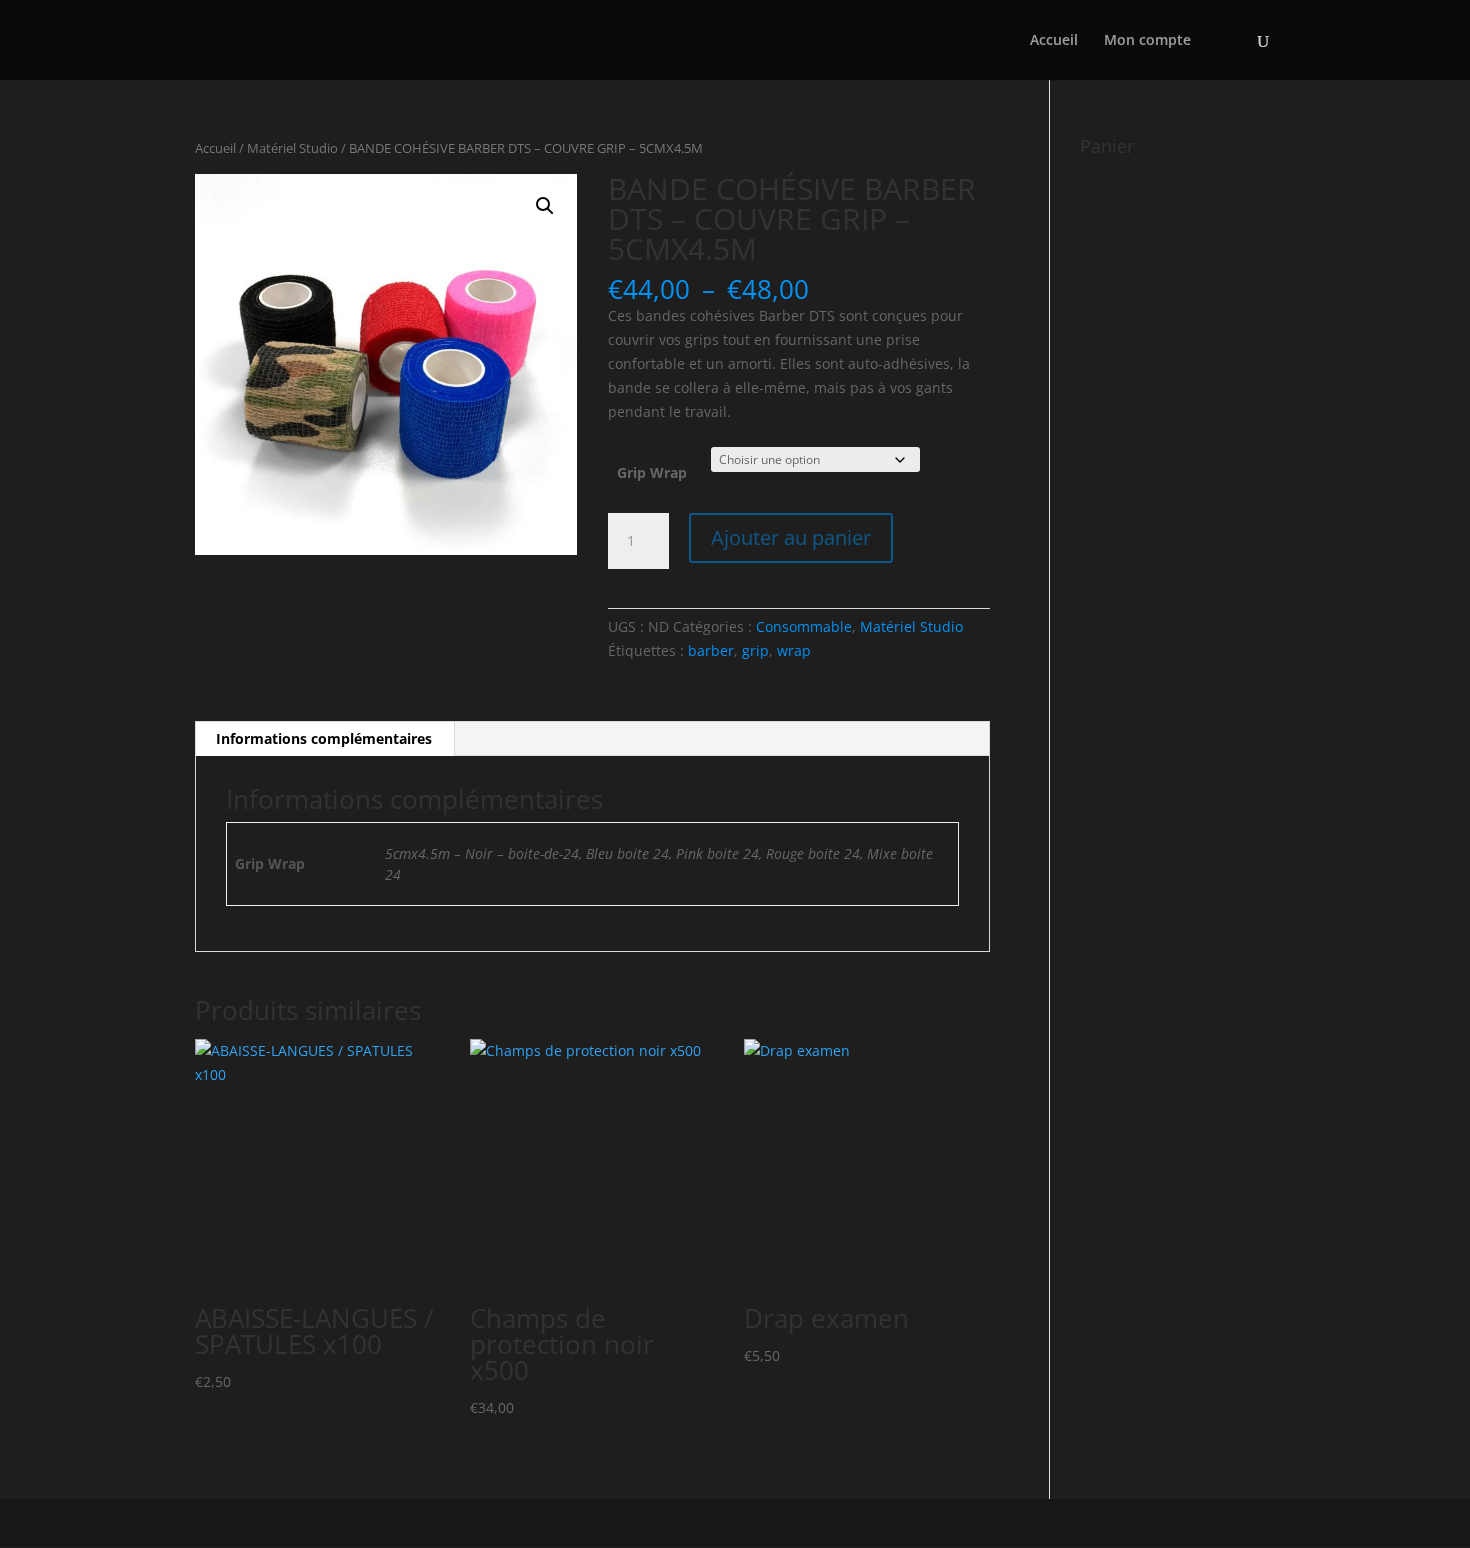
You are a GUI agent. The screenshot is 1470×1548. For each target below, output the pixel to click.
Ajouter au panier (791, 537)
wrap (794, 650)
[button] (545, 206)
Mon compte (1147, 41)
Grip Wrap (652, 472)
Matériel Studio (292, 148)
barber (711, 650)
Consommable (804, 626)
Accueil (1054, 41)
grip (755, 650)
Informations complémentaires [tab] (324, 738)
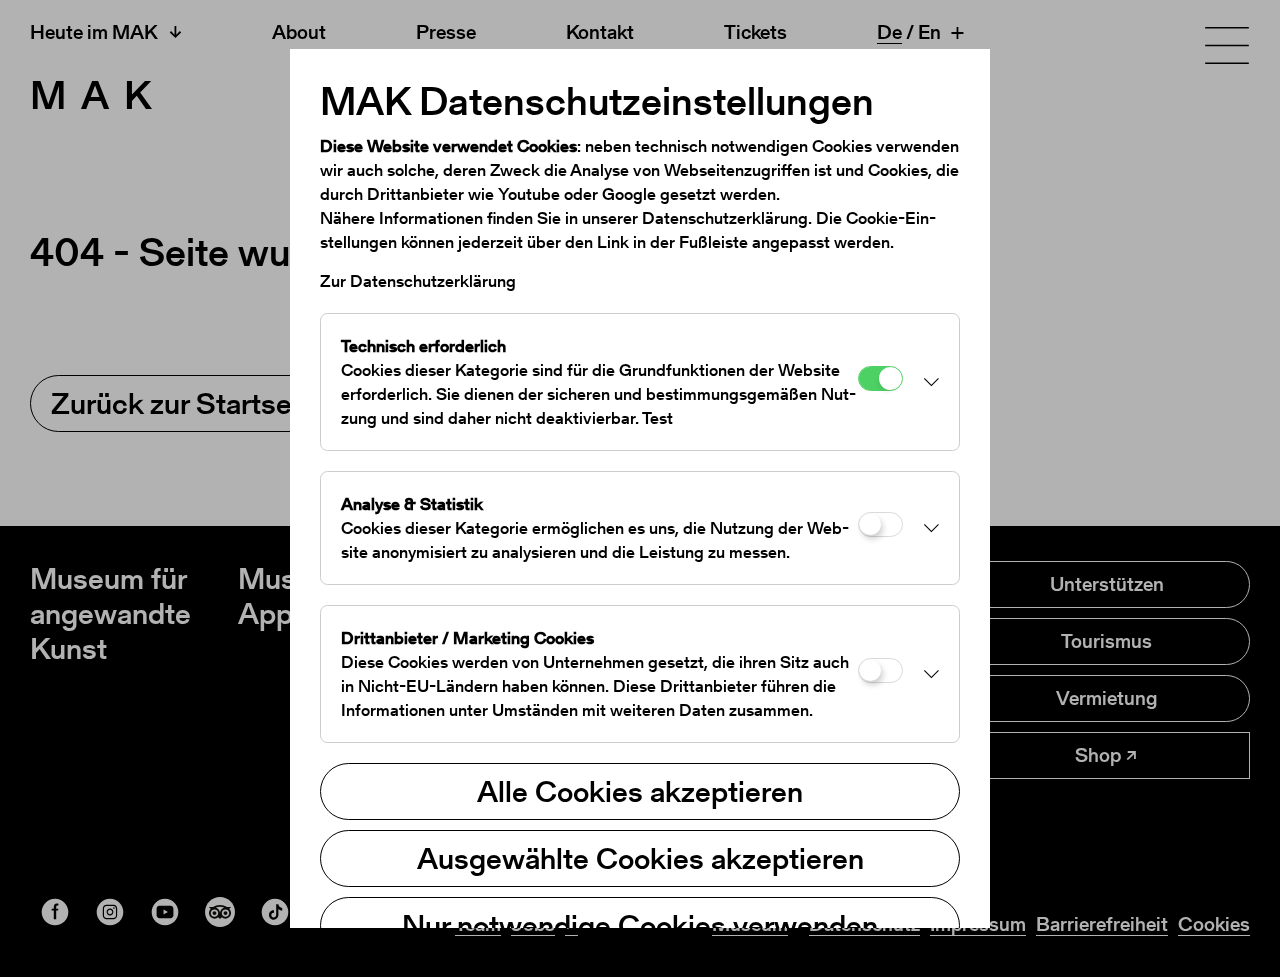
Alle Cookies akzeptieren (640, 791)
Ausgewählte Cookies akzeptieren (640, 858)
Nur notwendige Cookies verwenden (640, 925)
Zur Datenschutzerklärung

··········

__DIRECTIONS__: Transcribe exactly the lines from the one holding "Mon compte (1147, 41)" through the final line of the material above, both ends included; any pictures should be dropped.

__WRITTEN ANSWER__:
Mon compte (1147, 41)
Grip Wrap (652, 472)
Matériel Studio (292, 148)
barber (711, 650)
Consommable (804, 626)
Accueil (1054, 41)
grip (755, 650)
Informations complémentaires [tab] (324, 738)
Alle Cookies akzeptieren (640, 791)
Ausgewählte Cookies akzeptieren (640, 858)
Nur notwendige Cookies verwenden (640, 925)
Zur Datenschutzerklärung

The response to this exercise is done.